→ Your instructions: An exact copy of the data is needed, one that excludes all pictures.

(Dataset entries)
......
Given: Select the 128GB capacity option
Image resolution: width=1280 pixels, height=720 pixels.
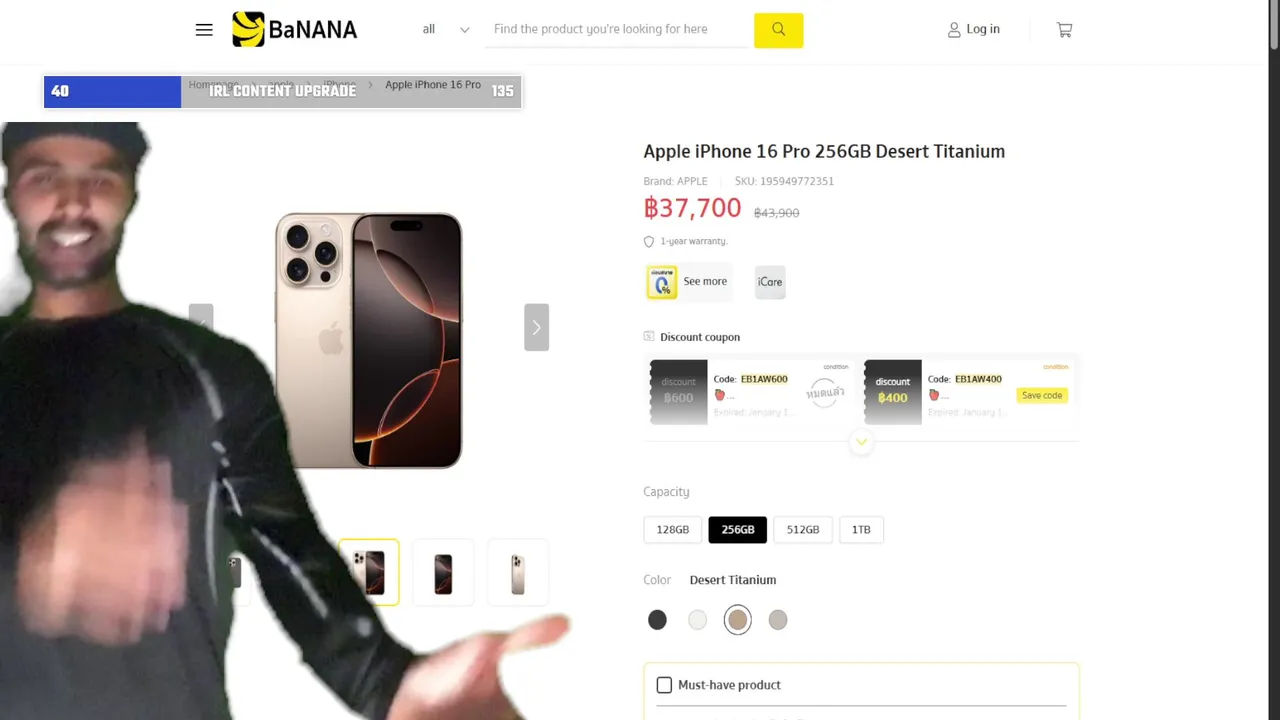Looking at the screenshot, I should click(x=673, y=530).
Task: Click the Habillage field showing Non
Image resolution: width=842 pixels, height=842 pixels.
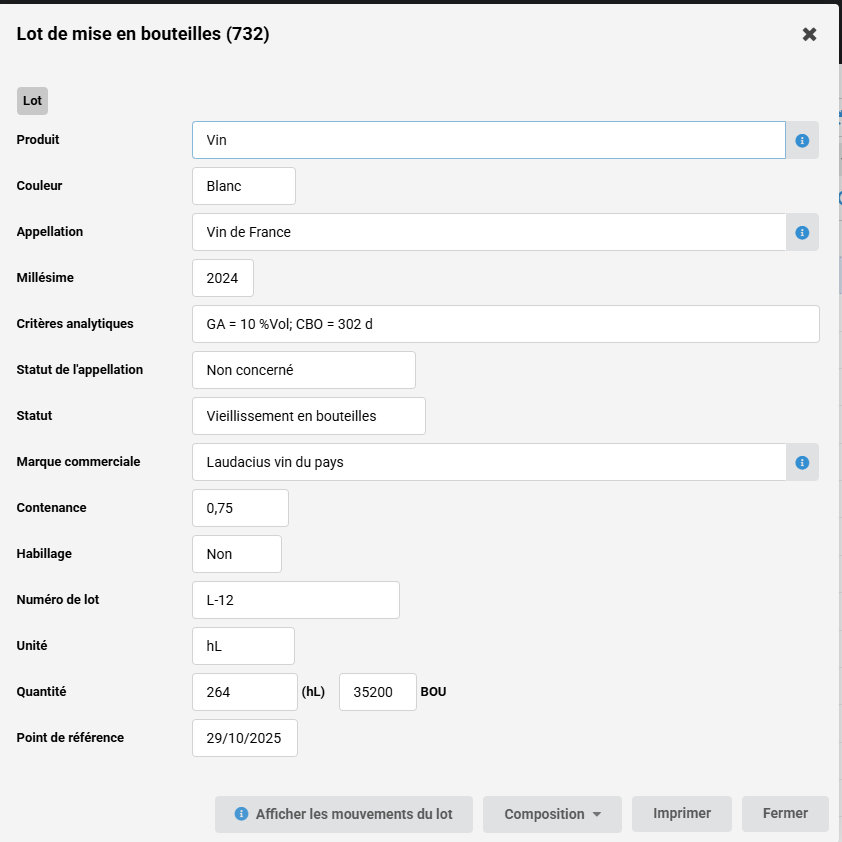Action: coord(236,554)
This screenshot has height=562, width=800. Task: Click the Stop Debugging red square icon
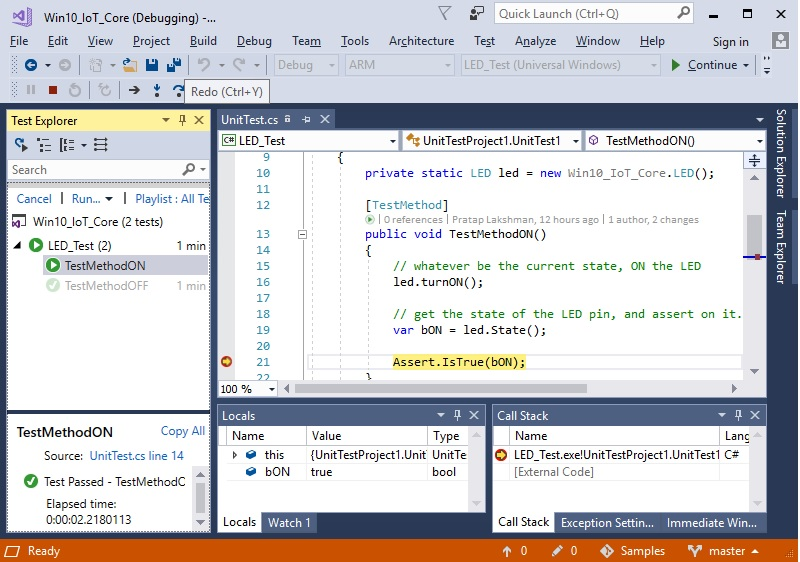(53, 90)
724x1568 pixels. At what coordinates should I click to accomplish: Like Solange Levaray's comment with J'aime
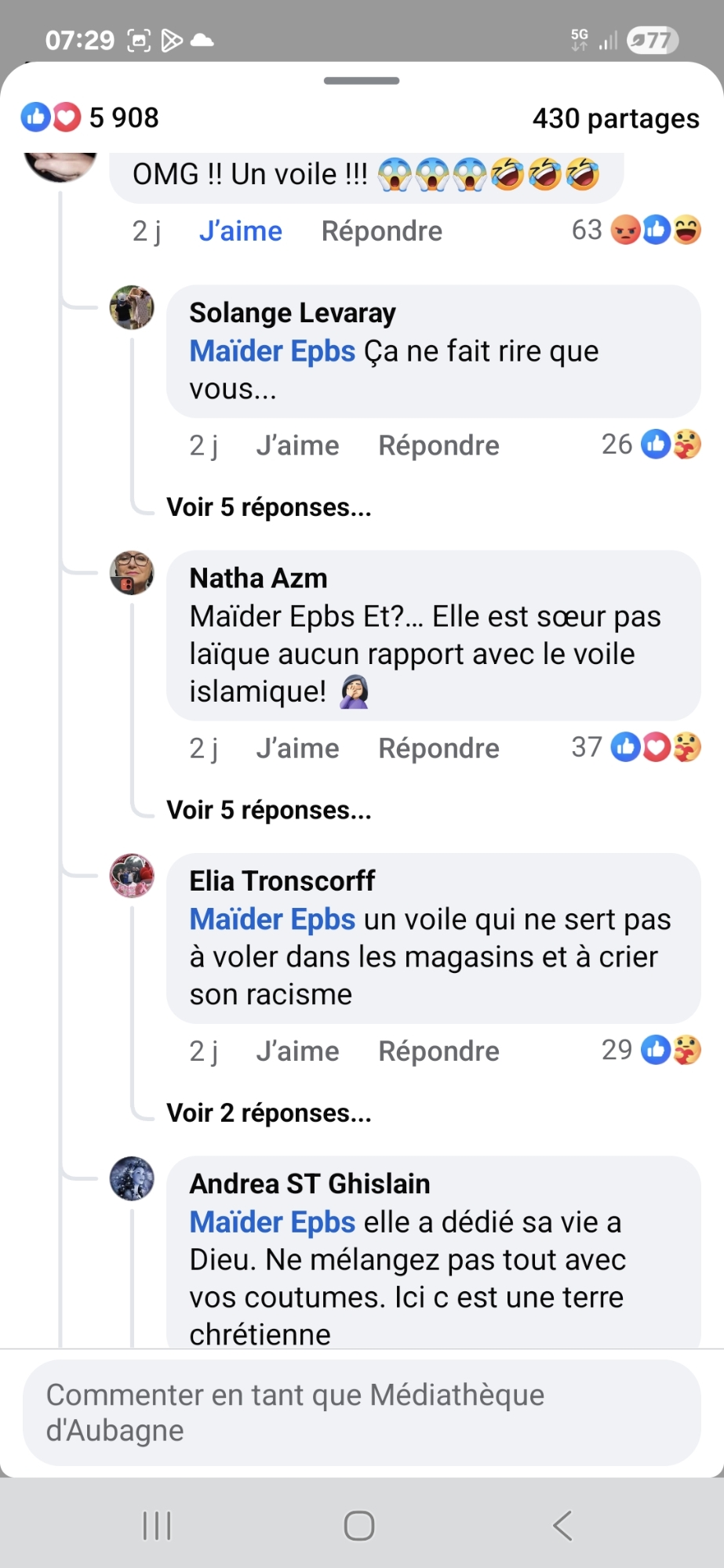pyautogui.click(x=297, y=445)
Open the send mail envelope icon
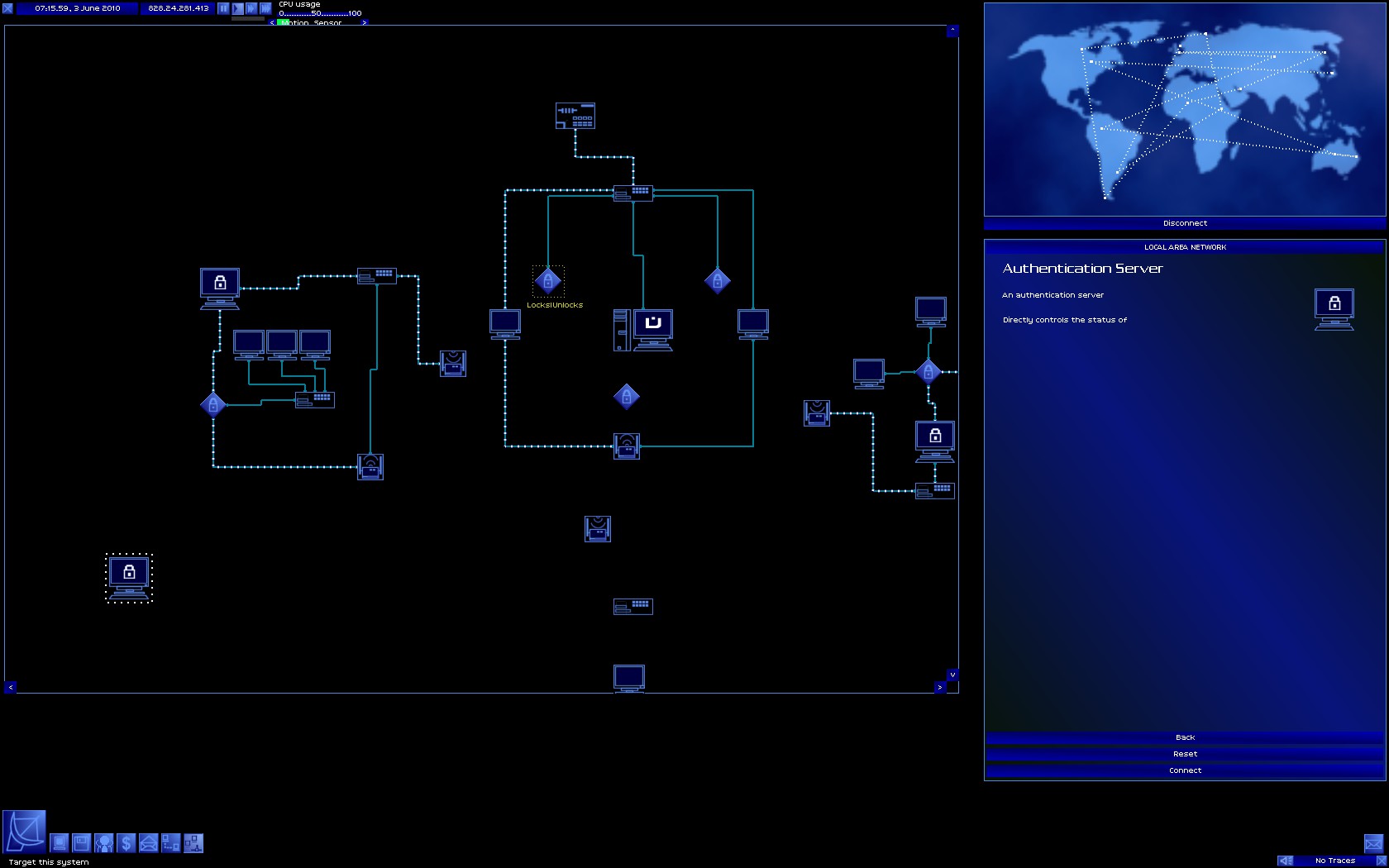Viewport: 1389px width, 868px height. pyautogui.click(x=149, y=843)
......
→ Result:
Given: Select the 128GB capacity option
Image resolution: width=1280 pixels, height=720 pixels.
Looking at the screenshot, I should click(x=673, y=530).
Task: Click the Habillage field showing Non
Image resolution: width=842 pixels, height=842 pixels.
Action: coord(236,554)
This screenshot has height=562, width=800. Task: Click the Stop Debugging red square icon
(53, 90)
724x1568 pixels. At what coordinates should I click to accomplish: Like Solange Levaray's comment with J'aime
pyautogui.click(x=297, y=445)
Open the send mail envelope icon
Viewport: 1389px width, 868px height. pyautogui.click(x=149, y=843)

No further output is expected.